4). The analysis shows a high similarity between
McCesA1 and seed plant CesAs (Fig.
6A). Although the possibility of higher-level groupings is strongly supported (bootstrap values, 72 to 100%), the early divergence of
McCesA1 and separation of the seed plant
CesAs into two major clades is supported only weakly (bootstrap values, 52 to 68%). An analysis including
McCesA2 was carried out with the conserved region from the DQF consensus sequence directly following TMH-2 to the DCDH consensus sequence of U2 (Fig.

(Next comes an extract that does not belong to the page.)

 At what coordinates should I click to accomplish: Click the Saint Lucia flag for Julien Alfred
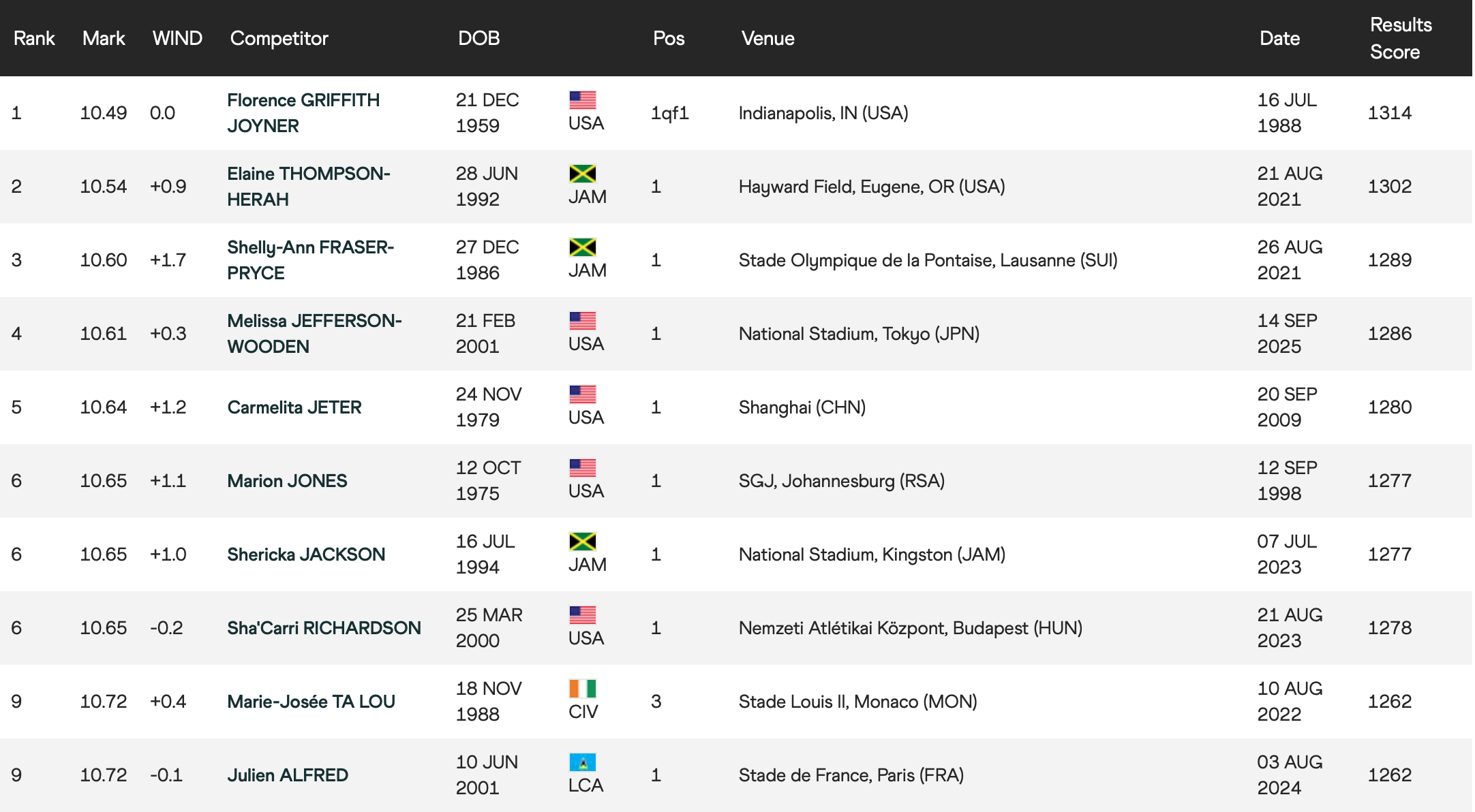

4). The unrooted phylogram corresponding to the bootstrap consensus tree shows strong support for an
M. caldariorum clade that is separate from that corresponding to the seed plant CesAs (Fig.
6B). Some of the sequences included in Fig.
6A were omitted from Fig.
6B for clarity. When included, their positions were consistent with those shown in Fig.
6A. The topologies of trees created using distance methods (neighbor joining) were identical to those shown except for the position of
AtCesA7 in the rooted tree (data not shown).